## Task prompt
Copy every line of the listing below word for word, omitting the pictures.

'''

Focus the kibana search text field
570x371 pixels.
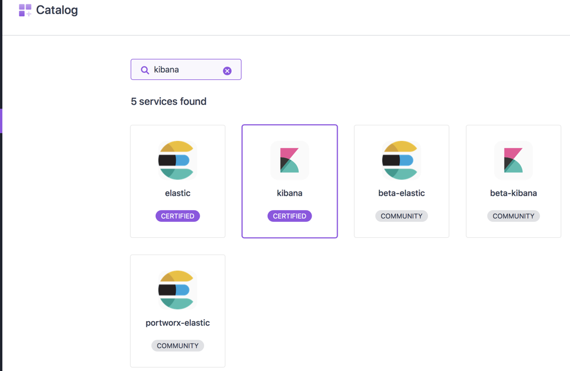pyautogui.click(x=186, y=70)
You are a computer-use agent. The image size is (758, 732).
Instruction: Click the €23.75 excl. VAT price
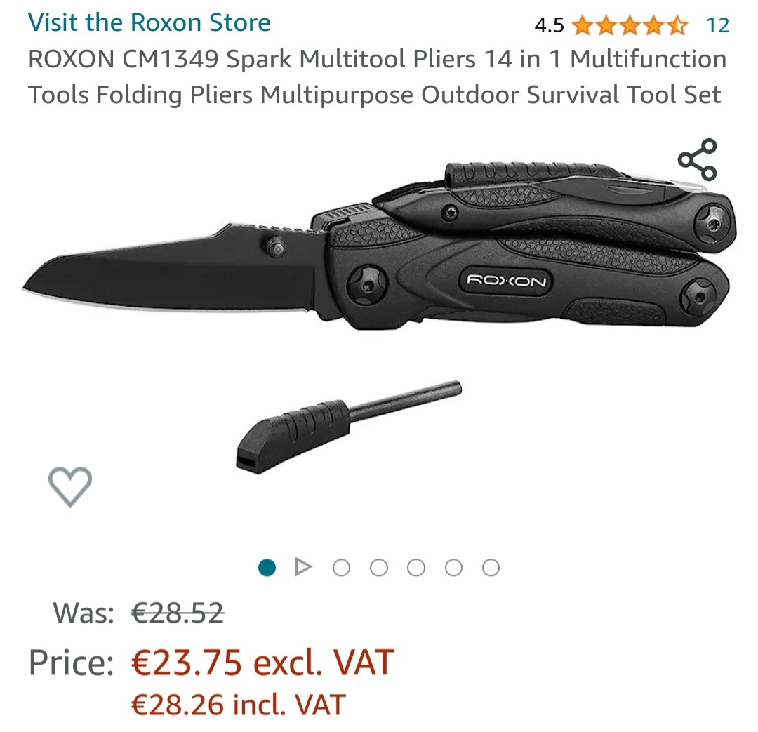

'''

## Result for this exercise
Focus the kibana search text field
570x371 pixels.
pyautogui.click(x=186, y=70)
You are a computer-use agent. The image size is (758, 732).
Instruction: Click the €23.75 excl. VAT price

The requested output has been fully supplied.